With talks shut down except through their attorneys, things seemed to be at a standstill, until last week. At the same time that the City ad hoc committee was preparing a proposal, the Festival sent the “cease and desist” letter.
The City’s proposal to the Festival last week stated that the city would use the trademarks, logos, etc. for identification purposes only, and they would agree not to use them for commercial purposes without payment to the Festival. They would also cease use of all logos except the Red Flannel Town USA and round Red Flannel Town, Cedar Springs, Michigan logos.

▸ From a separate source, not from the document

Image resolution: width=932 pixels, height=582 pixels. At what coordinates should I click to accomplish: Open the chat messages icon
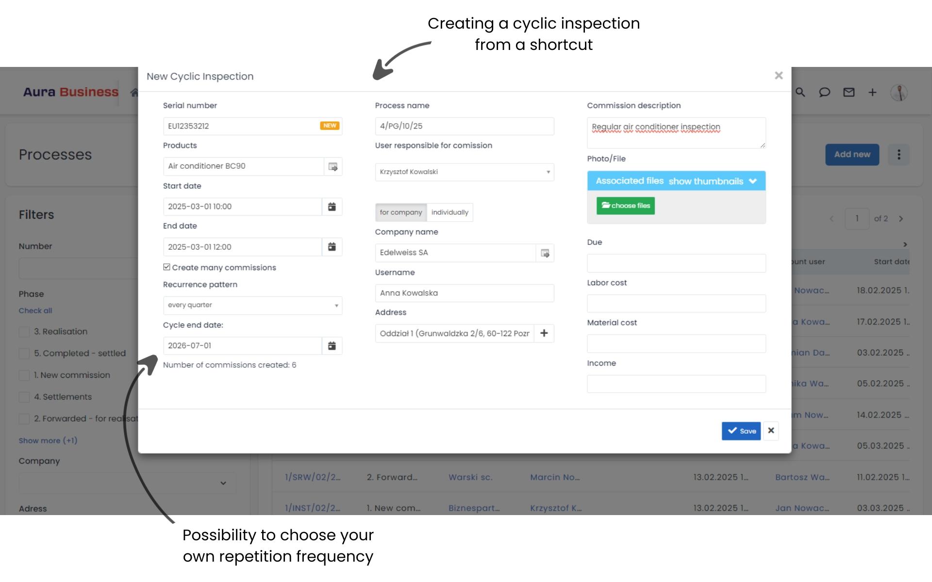click(x=825, y=92)
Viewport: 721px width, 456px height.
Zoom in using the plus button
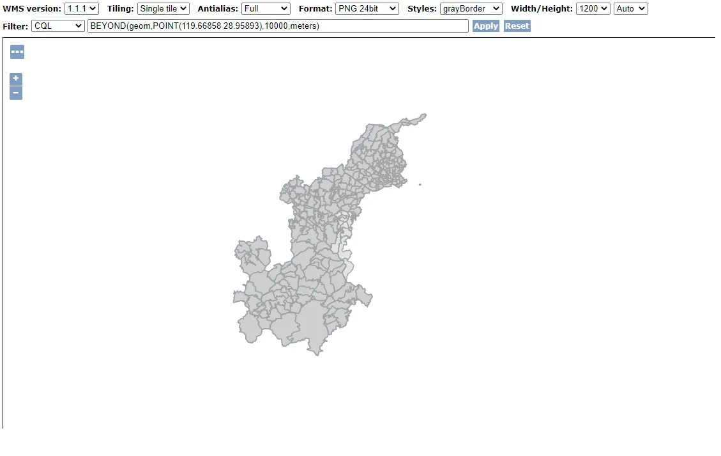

They also added an addition to the current agreement with the Festival, that if the city did profit from the sale of any items bearing the RFF trademark, they would waive city-incurred expenses associated with the Festival in that particular year.
Fahl said that the intention is not to sell anything, but that the provision is there in case another City Council or group makes the same mistake they did with the license plates. “We won’t be here forever,” she said.
What was missing from the proposal was the prior $4,000 offer. “Services have been cut, our people aren’t getting raises. We just don’t have any money to contribute,” explained Fahl. “The ironic thing is, if they had jumped on that $4,000 right away, we’d be done with this,” she said.
The Festival did not formally respond to the content of the City’s proposal. “The Festival very much appreciates the City’s proposals. Although some of the terms and conditions are not currently acceptable, the Festival looks forward to further negotiations without the need for legal action,” said Michele Andres.
For Councilor Pat Capek, who spent 20 years on the Red Flannel committee, the disagreement between the two entities has not been easy. “What’s heartbreaking is what it’s done to the city,” said Capek. “There’s no way to separate the city and the festival. To have a breach is a terrible thing. I’m still optimistic that when it’s all over, we will have reached an agreement that has everyone smiling.”
The two committees and their attorneys are scheduled to meet today, Thursday, June 7 to try to come to an agreement.